Revision history for this message
sacco (timothy-heap) wrote :

MORE IMPORTANT
(given the concern expressed about performance)

The generator idea is conceptually nice --- effectively
using yield to convert a recursive function into an
iterator --- but I have some practical reservations.

Basically, I don't think yield() can play well with
recursion, not in the sense of the semantics (which
I sure will work fine) but the performance ...

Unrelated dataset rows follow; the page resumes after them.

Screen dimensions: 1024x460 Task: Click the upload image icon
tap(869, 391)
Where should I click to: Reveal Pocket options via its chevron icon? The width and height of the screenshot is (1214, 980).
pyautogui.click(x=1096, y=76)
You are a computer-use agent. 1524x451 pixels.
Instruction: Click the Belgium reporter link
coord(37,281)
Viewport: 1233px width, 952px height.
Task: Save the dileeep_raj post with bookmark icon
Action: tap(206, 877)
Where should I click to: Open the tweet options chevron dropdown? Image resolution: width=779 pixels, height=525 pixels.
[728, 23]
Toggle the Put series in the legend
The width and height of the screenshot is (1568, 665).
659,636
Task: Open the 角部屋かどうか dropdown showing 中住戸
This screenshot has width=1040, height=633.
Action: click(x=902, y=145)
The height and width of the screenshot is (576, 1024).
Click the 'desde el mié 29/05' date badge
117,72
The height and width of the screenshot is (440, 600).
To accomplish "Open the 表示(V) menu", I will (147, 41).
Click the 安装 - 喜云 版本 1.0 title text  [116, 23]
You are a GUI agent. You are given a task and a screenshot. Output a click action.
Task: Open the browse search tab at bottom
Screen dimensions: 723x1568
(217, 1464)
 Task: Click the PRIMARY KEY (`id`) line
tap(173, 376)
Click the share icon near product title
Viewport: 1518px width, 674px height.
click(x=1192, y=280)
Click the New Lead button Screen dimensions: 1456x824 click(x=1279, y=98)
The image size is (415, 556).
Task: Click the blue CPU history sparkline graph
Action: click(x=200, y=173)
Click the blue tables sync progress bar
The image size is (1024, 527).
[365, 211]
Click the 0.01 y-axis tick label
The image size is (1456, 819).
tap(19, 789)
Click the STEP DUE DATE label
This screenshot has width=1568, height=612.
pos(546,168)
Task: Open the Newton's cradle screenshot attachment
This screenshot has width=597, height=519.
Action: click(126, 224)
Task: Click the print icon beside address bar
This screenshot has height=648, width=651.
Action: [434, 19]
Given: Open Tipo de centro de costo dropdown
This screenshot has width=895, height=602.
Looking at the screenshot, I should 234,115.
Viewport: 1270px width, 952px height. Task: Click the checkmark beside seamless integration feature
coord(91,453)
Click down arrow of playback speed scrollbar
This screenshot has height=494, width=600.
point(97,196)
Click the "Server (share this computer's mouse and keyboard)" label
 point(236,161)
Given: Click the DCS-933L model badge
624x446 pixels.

Also, to me, yield seems to make it harder to control
recursion precisely and I I suspect that when we come
to look at tuning the results to get precisely what is
required it may turn out that yield also shares some
of the disadvantages of an iterator and that the the
solution will come to look more and more like the
old recursive version.

But returning to matters of performance:
with a recursive generator, every yield() statment
executed must effectively pass a result back up
the stack, and every level of recursion needs to
be wrapped in a construct which iterates
over the generated list, pulling out values one at
a time and feeding them on upwards. This
almost certainly involves freezing a local context
for every level of recursion each time a value is
returned, and I'd be surprised if Python can do
much optimisation here.

In particular, when you do:
    for text in self._get_textContents(child):
        yield text
as well as introducing an extra level of iteration,
I suspect you are actually using one next()+yield()
(effectively a function call and return) for every
level of recursion each time you return a single
value in the list!

By contrast, the 'threaded' version using L_res
returns nothing on the stack and uses just one
call/return for each node visited.

I've uploaded a version of your microdom (microdom2.py)
which prints some traces to demonstrate what
I mean (the parameters L_test and depth are
obviously just for demonstration purposes):
for this example the generator appears to
use five times as many call/returns!